AI Agent Capability Inventories: Knowing What the Delegate Can Really Do

An AI agent is often introduced by what it appears to do: answer questions, draft messages, update files, browse pages, open tickets, or prepare code changes. That description is useful for a demo, but it is too loose for operations. A delegate that can browse a knowledge base is not the same as a delegate that can browse the open web. A delegate that can prepare a record update is not the same as one that can apply it. A coding agent that can edit a sandbox branch is not the same as one that can merge into a protected branch.

Capability inventory is the plain practice of writing down what a particular agent lane can actually do, what it must not do, what context it is allowed to use, and what kind of human review should surround it. It sits before AI Agent Routing because routing only works when the routes point to known delegates. It also sits beside AI Agent Permissions and AI Agent Tool Contracts because capabilities are built from both authority and handles.

Capability Is Not One Thing

Teams sometimes describe an agent as capable or not capable at a whole category of work. That is usually too broad. The useful question is not whether the agent can handle support, research, finance, software, or operations. The useful question is which slice of that work has stable inputs, approved sources, bounded tools, clear success criteria, and a review path.

A research delegate may be capable of collecting source evidence from an approved corpus, summarizing tradeoffs, and marking uncertainty. It may not be capable of interpreting unapproved sources as policy or publishing final recommendations. A support delegate may be capable of drafting a reply from a current policy source. It may not be capable of promising refunds, changing account status, or inventing an exception. A coding delegate may be capable of reproducing a bug, editing a narrow file set, and running focused tests. It may not be capable of changing dependencies or deployment scripts without a separate approval.

● **RECORDS SHOWN**

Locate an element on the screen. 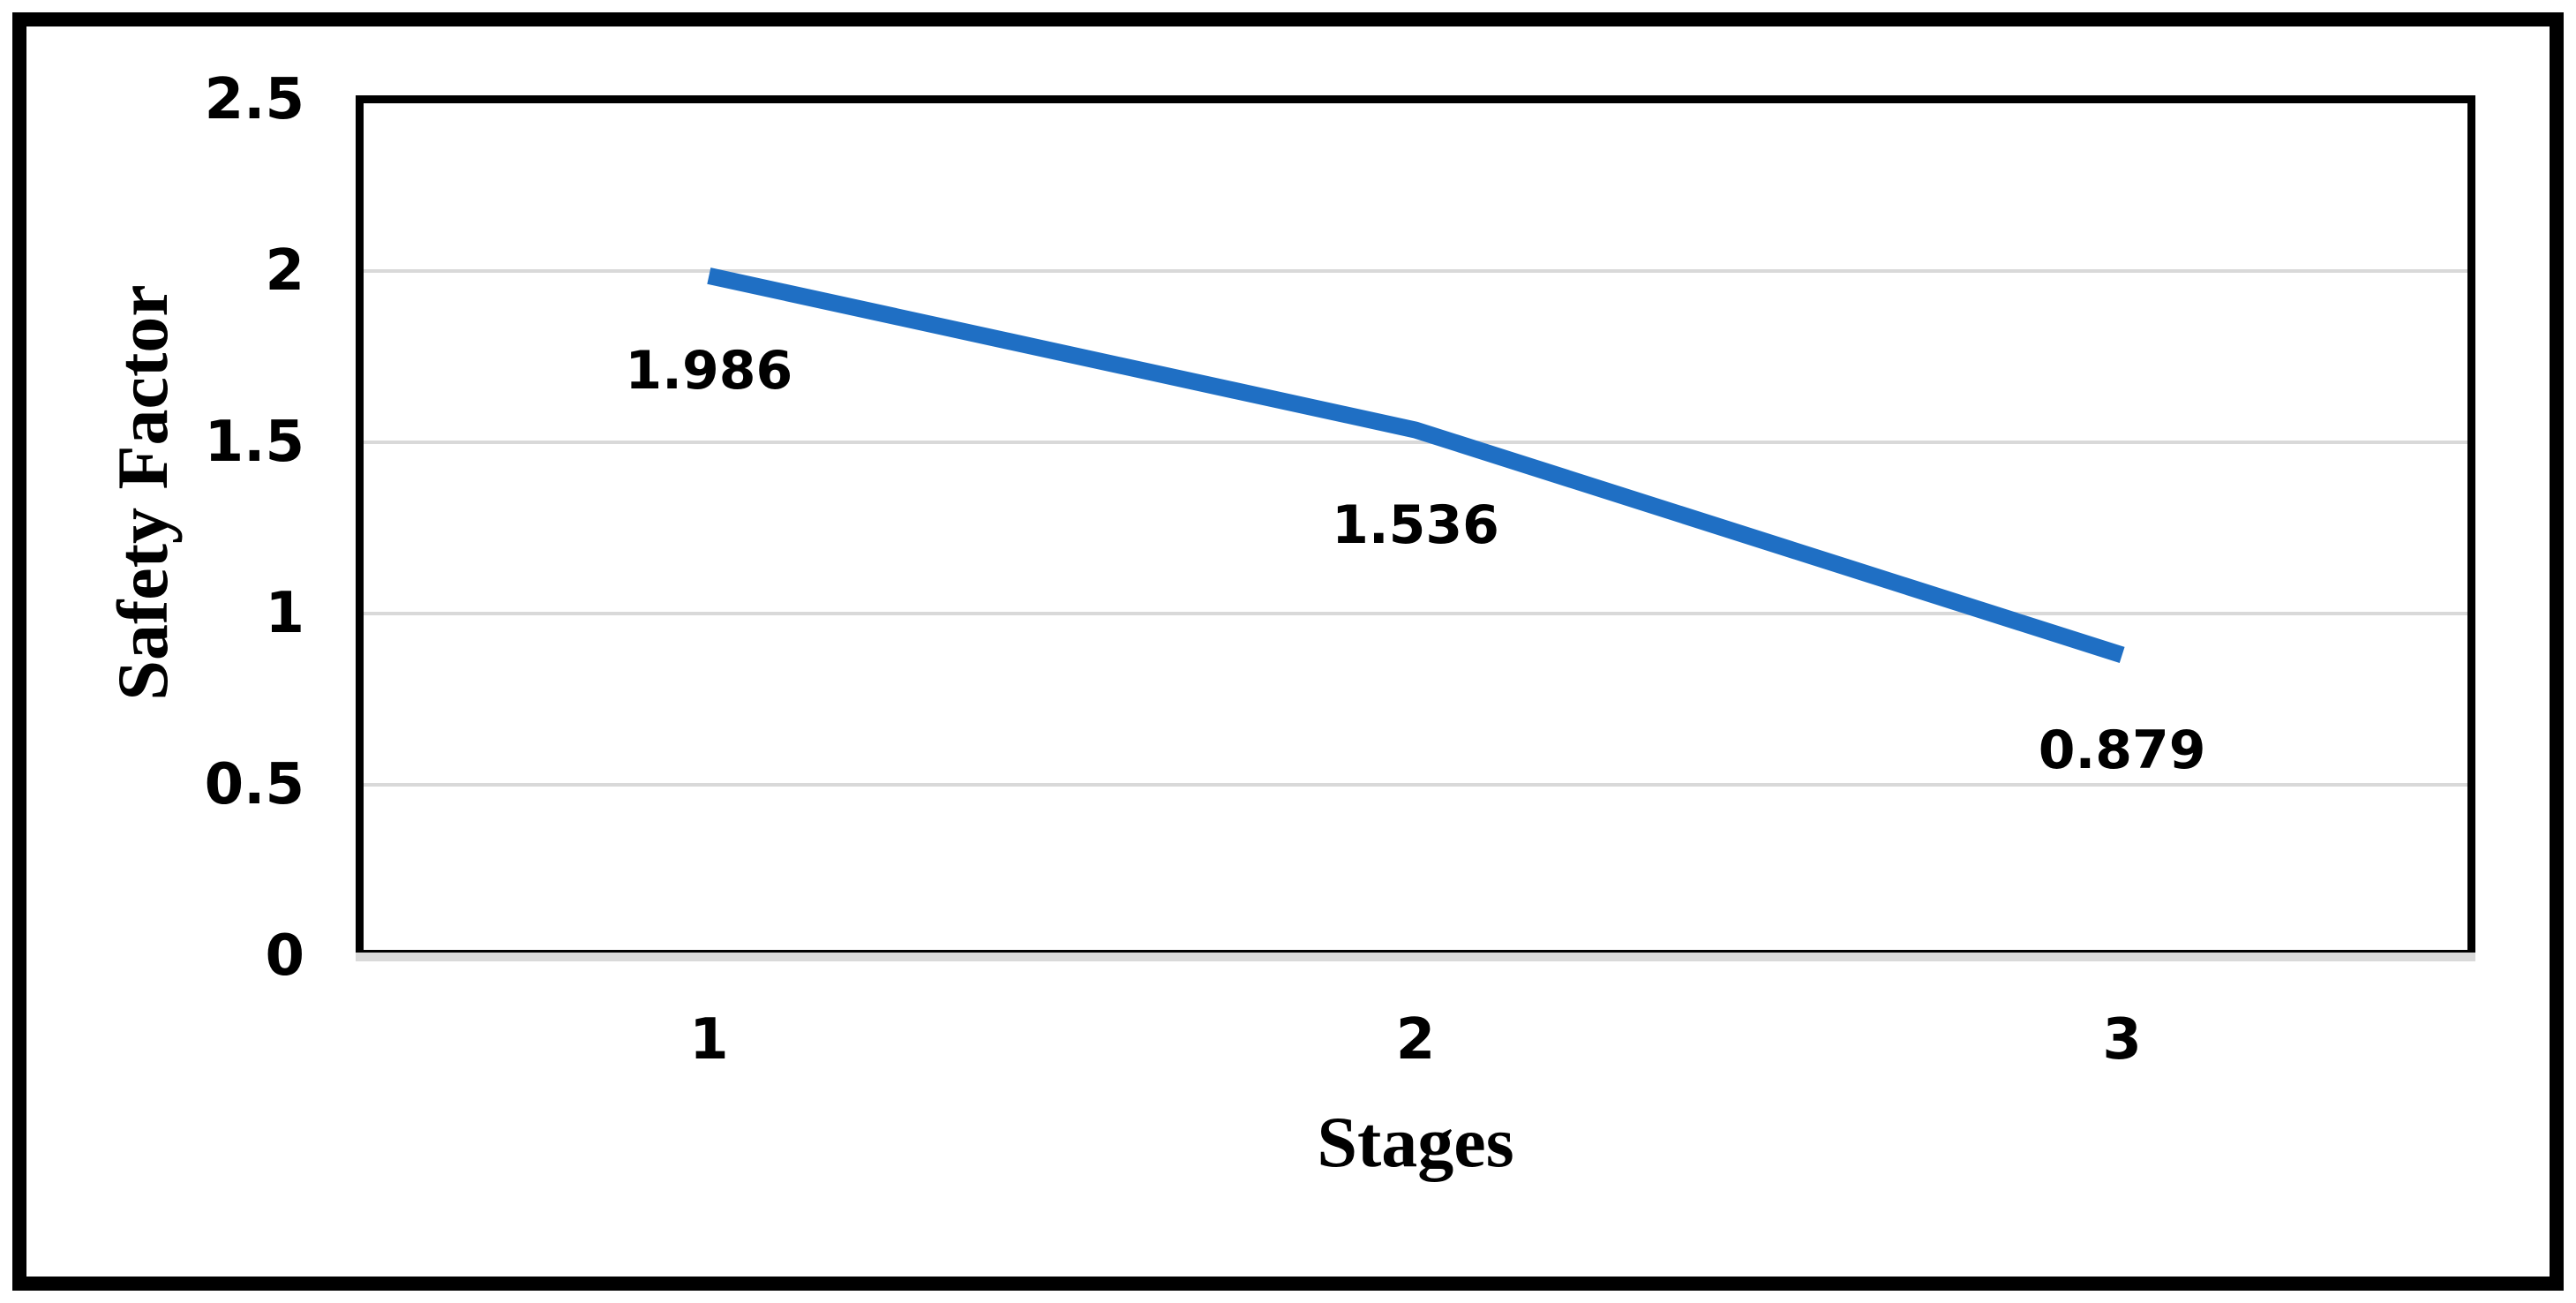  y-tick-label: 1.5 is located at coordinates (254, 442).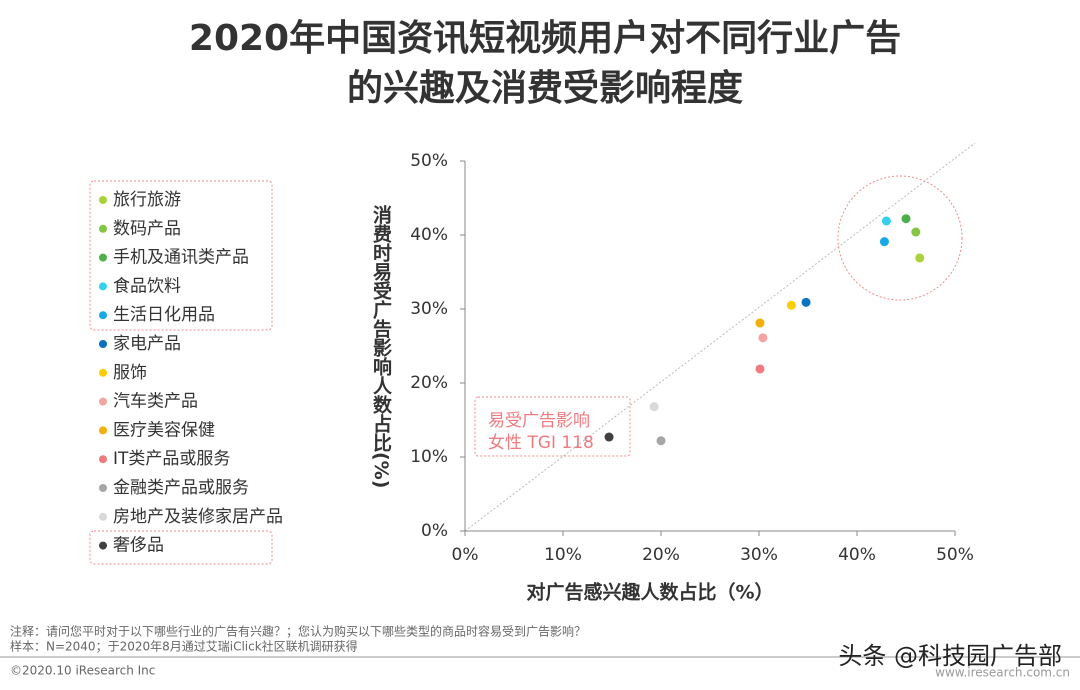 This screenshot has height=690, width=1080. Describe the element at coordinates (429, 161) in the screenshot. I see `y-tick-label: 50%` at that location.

* * *

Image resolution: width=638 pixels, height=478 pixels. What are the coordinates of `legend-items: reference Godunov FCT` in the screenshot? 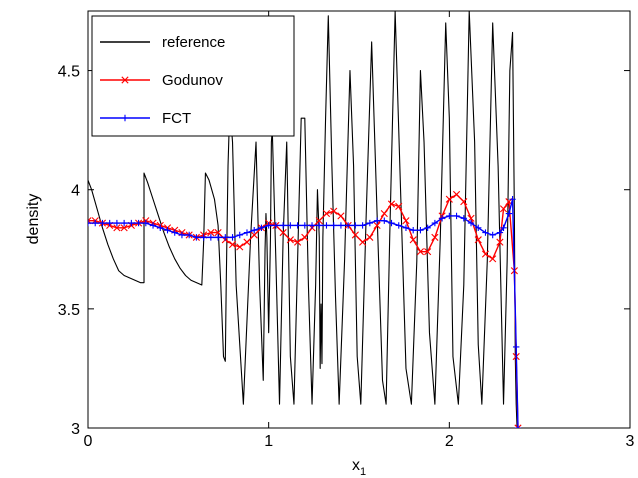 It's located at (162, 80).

● **JOB 1**
In the passage on AI agent capability inventories, reproduce everything from "Capability inventory is" down to "a review path.", swapping "review path" for "approval path".
● **JOB 2**
In the passage on AI agent capability inventories, list the categories of work named in the sentence that begins "The useful question is not whether".
The data above is not needed for this work.

● **TASK ANSWER 1**
Capability inventory is the plain practice of writing down what a particular agent lane can actually do, what it must not do, what context it is allowed to use, and what kind of human review should surround it. It sits before AI Agent Routing because routing only works when the routes point to known delegates. It also sits beside AI Agent Permissions and AI Agent Tool Contracts because capabilities are built from both authority and handles.

Capability Is Not One Thing

Teams sometimes describe an agent as capable or not capable at a whole category of work. That is usually too broad. The useful question is not whether the agent can handle support, research, finance, software, or operations. The useful question is which slice of that work has stable inputs, approved sources, bounded tools, clear success criteria, and a approval path.

● **TASK ANSWER 2**
- support
- research
- finance
- software
- operations